Courts consider numerous factors to determine whether a waiver was knowing and voluntary, including "whether the waiver provision is on a standardized form agreement or newly-drafted document, in fine print or in large or bold print, set off in a paragraph of its own, in a take-it-or-leave-it or negotiated contract, and the length of the contract," as well as whether the waiving party was represented by counsel, whether the waiving party was a sophisticated business person, whether the parties were manifestly unequal in bargaining power, and whether the waiving party had an opportunity to review the contract terms.Id.

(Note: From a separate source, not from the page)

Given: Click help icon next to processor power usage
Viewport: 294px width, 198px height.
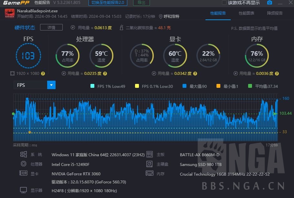Looking at the screenshot, I should [x=106, y=74].
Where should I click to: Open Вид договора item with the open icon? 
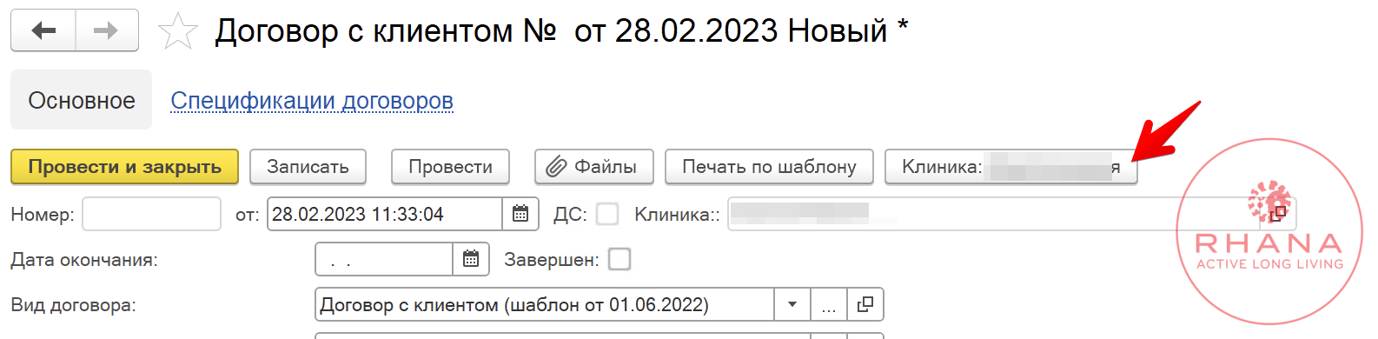865,304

The Court concludes that jury waiver provision contained in the Lease is enforceable. The terms of the waiver are clear, the provision is set apart in a paragraph of its own and appears in all capital letters, unlike the surrounding provisions. Selle is an experienced businessman, represented by counsel during the Lease negotiations and execution. There is no evidence of manifest inequality of bargaining power. Thus, the jury waiver provision is upheld as a knowing and voluntary waiver by Plaintiffs. As to Plaintiffs' argument that Selle did not waive his right to a jury in his individual capacity, that argument fails, as Selle brought this action in his official capacity as President of La Parilla.
G. Counterclaims
Because the motion for summary judgment is denied as to Plaintiffs' claim of fraud, the Court does not grant summary judgment as to Defendants' counterclaims. If Plaintiffs persuade the trier of fact that the Lease was procured fraudulently by Defendants, the Lease would be void and unenforceable. Thus, the Court denies Defendants' motion for summary judgment as for counterclaims of breach of contract, unjust enrichment, and account stated.
H. Conclusion
The Court grants Defendants' motion for summary judgment as to the claims of violation of the MPCFA. Plaintiffs' claims do not confer a public benefit as required by the Minnesota Private Attorney General statute. This was a one-on-one commercial business transaction, and there is no evidence that the representations made by Defendant were made to the public at large. As to the negligent misrepresentation claim, summary judgment is granted. Defendants did not owe a duty of care to Plaintiffs because the parties had no special relationship. Summary judgment is denied as to Plaintiffs' fraud claim because there is an issue of material fact as to whether Plaintiffs reasonably relied on Defendants' representations. Accordingly, Defendants' request for summary judgment on the counterclaims is denied. IT IS HEREBY ORDERED that
A. Defendants Jones Lang LaSalle Americas, Inc.'s Motion for Summary Judgment [Docket No. 26] is DENIED in part and GRANTED in part as follows:
A. Count II: Violation of the Minnesota Prevention of Consumer Fraud Act; and Count III: Negligent Misrepresentation are DISMISSED.
B. Count I: Fraud in the Inducement remains.
C. Summary judgment as to Counterclaims, Count I: Breach of Contract, Count II: Unjust Enrichment, and Count III: Account Stated, are denied.